◆ Task description
State the number of lines in the dataset records below that contain the string "avatar", treating uppercase and lowercase as distinct. Give only the number.

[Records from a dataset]
>>
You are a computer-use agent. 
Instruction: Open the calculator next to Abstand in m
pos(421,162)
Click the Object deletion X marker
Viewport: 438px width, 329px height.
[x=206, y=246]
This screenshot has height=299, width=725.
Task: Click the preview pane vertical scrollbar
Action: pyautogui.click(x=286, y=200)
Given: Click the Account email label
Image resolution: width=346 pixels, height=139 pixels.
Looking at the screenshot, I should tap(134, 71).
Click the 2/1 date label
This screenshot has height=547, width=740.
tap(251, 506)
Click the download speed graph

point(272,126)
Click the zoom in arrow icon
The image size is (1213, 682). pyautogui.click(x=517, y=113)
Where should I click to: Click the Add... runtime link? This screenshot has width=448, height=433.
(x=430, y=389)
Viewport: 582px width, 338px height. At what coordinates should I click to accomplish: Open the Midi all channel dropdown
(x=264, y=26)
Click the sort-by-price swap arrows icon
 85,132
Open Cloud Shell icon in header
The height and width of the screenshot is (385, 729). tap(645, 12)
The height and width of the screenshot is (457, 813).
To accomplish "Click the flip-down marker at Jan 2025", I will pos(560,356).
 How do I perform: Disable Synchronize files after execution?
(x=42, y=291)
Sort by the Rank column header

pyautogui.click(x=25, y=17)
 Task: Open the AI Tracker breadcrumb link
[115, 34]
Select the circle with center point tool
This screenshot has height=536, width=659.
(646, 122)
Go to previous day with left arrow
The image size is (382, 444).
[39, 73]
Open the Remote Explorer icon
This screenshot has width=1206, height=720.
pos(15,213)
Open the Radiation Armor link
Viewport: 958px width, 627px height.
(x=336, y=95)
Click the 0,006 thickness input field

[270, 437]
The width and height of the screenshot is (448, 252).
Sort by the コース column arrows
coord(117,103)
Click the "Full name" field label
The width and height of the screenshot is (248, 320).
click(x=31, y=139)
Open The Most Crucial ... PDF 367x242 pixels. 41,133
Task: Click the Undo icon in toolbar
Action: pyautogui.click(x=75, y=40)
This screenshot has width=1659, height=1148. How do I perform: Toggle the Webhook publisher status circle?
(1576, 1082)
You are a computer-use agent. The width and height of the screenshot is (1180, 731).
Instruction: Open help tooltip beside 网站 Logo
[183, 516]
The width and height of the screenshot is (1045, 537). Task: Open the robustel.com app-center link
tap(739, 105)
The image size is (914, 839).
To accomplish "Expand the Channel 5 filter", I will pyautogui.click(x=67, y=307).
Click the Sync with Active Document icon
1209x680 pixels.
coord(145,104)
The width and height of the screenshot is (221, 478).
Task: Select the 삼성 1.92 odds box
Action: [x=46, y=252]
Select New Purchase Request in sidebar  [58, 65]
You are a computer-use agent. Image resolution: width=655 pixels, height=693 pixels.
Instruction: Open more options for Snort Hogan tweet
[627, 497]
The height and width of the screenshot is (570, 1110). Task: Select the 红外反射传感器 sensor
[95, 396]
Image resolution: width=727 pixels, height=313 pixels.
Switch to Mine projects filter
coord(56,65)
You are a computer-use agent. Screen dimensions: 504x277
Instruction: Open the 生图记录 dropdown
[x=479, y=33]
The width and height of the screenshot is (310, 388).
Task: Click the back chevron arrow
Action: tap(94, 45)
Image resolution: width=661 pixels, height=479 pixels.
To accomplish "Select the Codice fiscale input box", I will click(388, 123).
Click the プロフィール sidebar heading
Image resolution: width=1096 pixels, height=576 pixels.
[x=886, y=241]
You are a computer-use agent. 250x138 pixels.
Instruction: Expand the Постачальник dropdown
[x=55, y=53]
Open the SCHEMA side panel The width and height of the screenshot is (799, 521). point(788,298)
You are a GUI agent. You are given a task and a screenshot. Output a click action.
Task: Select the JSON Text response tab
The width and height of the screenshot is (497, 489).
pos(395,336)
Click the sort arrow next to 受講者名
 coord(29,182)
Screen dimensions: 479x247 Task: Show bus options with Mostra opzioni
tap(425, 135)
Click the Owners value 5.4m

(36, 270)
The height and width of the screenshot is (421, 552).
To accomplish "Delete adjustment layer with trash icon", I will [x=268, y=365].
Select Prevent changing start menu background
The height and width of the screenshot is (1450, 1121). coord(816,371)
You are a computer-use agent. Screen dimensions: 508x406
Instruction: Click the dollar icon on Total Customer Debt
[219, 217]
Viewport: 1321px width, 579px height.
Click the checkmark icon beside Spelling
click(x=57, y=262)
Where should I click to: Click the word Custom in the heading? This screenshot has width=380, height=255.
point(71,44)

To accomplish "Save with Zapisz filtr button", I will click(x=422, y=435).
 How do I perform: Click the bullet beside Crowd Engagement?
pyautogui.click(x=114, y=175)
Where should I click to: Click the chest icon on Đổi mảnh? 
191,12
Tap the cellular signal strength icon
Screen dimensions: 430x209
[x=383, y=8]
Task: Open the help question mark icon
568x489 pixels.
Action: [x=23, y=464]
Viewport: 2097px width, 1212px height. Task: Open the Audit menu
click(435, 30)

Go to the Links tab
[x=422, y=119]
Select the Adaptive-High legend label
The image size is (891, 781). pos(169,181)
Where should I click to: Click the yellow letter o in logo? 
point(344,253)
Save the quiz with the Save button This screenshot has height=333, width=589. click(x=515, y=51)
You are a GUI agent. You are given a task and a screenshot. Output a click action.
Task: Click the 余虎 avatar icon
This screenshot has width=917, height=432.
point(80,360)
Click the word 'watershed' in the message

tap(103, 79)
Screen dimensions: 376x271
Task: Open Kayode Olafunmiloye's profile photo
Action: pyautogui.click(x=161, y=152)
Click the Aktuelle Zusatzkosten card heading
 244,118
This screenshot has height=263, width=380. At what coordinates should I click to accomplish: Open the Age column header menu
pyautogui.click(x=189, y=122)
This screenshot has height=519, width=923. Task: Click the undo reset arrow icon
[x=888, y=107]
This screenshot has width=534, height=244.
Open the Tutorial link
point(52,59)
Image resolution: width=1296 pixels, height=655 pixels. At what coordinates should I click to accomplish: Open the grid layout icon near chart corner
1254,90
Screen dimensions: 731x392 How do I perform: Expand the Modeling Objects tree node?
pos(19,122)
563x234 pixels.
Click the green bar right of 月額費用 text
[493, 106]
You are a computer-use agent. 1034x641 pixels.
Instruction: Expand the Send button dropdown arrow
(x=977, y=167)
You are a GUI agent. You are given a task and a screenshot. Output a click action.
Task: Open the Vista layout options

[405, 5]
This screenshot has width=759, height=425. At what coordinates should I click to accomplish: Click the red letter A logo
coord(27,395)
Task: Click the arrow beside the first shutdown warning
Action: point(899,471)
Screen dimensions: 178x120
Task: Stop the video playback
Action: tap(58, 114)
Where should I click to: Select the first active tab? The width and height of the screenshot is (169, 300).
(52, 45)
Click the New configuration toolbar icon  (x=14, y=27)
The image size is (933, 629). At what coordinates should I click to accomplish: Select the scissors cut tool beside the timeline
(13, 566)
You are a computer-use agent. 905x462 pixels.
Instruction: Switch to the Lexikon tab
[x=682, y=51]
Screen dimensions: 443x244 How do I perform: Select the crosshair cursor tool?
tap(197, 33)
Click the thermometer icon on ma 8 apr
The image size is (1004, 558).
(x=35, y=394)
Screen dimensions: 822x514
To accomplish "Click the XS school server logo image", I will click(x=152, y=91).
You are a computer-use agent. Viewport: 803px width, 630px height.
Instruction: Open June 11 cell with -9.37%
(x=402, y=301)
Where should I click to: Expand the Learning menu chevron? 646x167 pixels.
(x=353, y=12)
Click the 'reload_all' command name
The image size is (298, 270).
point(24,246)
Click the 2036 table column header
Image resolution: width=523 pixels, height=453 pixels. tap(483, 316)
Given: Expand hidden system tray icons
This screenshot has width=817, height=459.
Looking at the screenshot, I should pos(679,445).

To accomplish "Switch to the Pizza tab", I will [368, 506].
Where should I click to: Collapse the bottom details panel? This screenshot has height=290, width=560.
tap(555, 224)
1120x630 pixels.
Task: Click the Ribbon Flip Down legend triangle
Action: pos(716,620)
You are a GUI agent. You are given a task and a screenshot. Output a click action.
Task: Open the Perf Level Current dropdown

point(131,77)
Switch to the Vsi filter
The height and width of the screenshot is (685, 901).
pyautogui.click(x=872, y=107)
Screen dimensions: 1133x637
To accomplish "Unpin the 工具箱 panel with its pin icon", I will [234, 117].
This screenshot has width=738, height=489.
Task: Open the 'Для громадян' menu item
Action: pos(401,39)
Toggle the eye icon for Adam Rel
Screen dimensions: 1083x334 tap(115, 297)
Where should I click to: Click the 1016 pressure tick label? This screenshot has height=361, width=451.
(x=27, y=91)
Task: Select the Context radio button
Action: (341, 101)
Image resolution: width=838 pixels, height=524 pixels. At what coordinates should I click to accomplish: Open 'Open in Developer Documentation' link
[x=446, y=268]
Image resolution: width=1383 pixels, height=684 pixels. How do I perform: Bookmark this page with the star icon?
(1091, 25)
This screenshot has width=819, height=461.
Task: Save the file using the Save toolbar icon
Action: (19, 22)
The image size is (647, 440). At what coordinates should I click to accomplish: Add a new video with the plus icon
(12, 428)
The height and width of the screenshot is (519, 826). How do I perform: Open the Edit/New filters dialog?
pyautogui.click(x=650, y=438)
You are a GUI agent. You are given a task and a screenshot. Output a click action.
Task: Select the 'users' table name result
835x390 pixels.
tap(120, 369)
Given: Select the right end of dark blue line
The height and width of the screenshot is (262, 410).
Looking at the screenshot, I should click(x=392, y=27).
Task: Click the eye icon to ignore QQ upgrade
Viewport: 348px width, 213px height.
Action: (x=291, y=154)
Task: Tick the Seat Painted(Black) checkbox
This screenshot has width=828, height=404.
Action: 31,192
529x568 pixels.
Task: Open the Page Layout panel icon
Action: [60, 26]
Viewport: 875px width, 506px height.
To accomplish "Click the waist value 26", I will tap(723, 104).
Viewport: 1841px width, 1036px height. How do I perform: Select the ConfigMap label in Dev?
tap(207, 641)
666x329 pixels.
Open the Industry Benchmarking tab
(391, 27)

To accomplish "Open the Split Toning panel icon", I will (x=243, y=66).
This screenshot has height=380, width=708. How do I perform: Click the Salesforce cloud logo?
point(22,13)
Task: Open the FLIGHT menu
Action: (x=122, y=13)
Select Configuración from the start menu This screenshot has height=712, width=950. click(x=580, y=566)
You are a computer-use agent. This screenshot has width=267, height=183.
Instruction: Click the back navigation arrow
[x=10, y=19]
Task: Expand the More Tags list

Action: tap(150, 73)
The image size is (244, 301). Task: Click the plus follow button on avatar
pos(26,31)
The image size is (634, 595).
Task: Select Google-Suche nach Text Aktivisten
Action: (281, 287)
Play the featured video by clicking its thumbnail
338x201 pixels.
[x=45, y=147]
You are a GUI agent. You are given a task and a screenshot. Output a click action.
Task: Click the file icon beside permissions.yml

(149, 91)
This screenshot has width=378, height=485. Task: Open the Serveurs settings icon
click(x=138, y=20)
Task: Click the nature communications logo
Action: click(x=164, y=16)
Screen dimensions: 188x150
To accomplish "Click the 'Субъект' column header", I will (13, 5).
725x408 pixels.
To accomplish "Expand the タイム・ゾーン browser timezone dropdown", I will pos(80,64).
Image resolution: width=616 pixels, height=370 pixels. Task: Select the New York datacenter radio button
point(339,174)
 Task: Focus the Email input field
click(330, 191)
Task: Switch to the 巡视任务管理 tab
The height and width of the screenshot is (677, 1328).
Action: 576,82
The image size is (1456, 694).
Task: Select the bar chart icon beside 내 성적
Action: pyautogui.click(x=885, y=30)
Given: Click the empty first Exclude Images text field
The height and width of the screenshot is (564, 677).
<<
◆ Response
2